§ **Provided entries**
---
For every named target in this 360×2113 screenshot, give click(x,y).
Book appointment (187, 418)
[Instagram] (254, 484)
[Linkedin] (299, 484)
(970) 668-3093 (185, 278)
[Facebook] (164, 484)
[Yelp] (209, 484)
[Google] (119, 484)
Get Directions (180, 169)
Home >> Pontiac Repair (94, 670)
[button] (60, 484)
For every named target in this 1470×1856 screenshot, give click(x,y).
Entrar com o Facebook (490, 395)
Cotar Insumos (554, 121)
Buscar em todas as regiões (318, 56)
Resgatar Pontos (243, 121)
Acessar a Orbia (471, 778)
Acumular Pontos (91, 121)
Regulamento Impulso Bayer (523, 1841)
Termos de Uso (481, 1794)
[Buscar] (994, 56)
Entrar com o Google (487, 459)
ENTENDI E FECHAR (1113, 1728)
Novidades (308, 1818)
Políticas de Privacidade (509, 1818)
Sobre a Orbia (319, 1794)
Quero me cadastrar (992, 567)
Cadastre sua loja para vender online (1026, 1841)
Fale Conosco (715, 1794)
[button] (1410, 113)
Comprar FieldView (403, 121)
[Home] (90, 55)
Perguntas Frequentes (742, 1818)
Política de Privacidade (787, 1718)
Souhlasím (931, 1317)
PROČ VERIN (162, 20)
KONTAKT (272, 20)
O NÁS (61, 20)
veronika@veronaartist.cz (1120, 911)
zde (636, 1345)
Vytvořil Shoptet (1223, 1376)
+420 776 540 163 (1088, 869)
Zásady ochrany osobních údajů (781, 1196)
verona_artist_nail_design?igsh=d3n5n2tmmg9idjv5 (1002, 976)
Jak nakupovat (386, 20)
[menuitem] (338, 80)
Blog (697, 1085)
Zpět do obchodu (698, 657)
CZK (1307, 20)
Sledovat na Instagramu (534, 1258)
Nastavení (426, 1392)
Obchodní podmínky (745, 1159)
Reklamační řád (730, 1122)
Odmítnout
---
§ **Action item**
Retype each line of the listing exactly as it was given above.

§ **Finished task**
For every named target in this 360×2113 screenshot, give click(x,y).
Book appointment (187, 418)
[Instagram] (254, 484)
[Linkedin] (299, 484)
(970) 668-3093 (185, 278)
[Facebook] (164, 484)
[Yelp] (209, 484)
[Google] (119, 484)
Get Directions (180, 169)
Home >> Pontiac Repair (94, 670)
[button] (60, 484)
For every named target in this 1470×1856 screenshot, give click(x,y).
Entrar com o Facebook (490, 395)
Cotar Insumos (554, 121)
Buscar em todas as regiões (318, 56)
Resgatar Pontos (243, 121)
Acessar a Orbia (471, 778)
Acumular Pontos (91, 121)
Regulamento Impulso Bayer (523, 1841)
Termos de Uso (481, 1794)
[Buscar] (994, 56)
Entrar com o Google (487, 459)
ENTENDI E FECHAR (1113, 1728)
Novidades (308, 1818)
Políticas de Privacidade (509, 1818)
Sobre a Orbia (319, 1794)
Quero me cadastrar (992, 567)
Cadastre sua loja para vender online (1026, 1841)
Fale Conosco (715, 1794)
[button] (1410, 113)
Comprar FieldView (403, 121)
[Home] (90, 55)
Perguntas Frequentes (742, 1818)
Política de Privacidade (787, 1718)
Souhlasím (931, 1317)
PROČ VERIN (162, 20)
KONTAKT (272, 20)
O NÁS (61, 20)
veronika@veronaartist.cz (1120, 911)
zde (636, 1345)
Vytvořil Shoptet (1223, 1376)
+420 776 540 163 (1088, 869)
Zásady ochrany osobních údajů (781, 1196)
verona_artist_nail_design?igsh=d3n5n2tmmg9idjv5 (1002, 976)
Jak nakupovat (386, 20)
[menuitem] (338, 80)
Blog (697, 1085)
Zpět do obchodu (698, 657)
CZK (1307, 20)
Sledovat na Instagramu (534, 1258)
Nastavení (426, 1392)
Obchodní podmínky (745, 1159)
Reklamační řád (730, 1122)
Odmítnout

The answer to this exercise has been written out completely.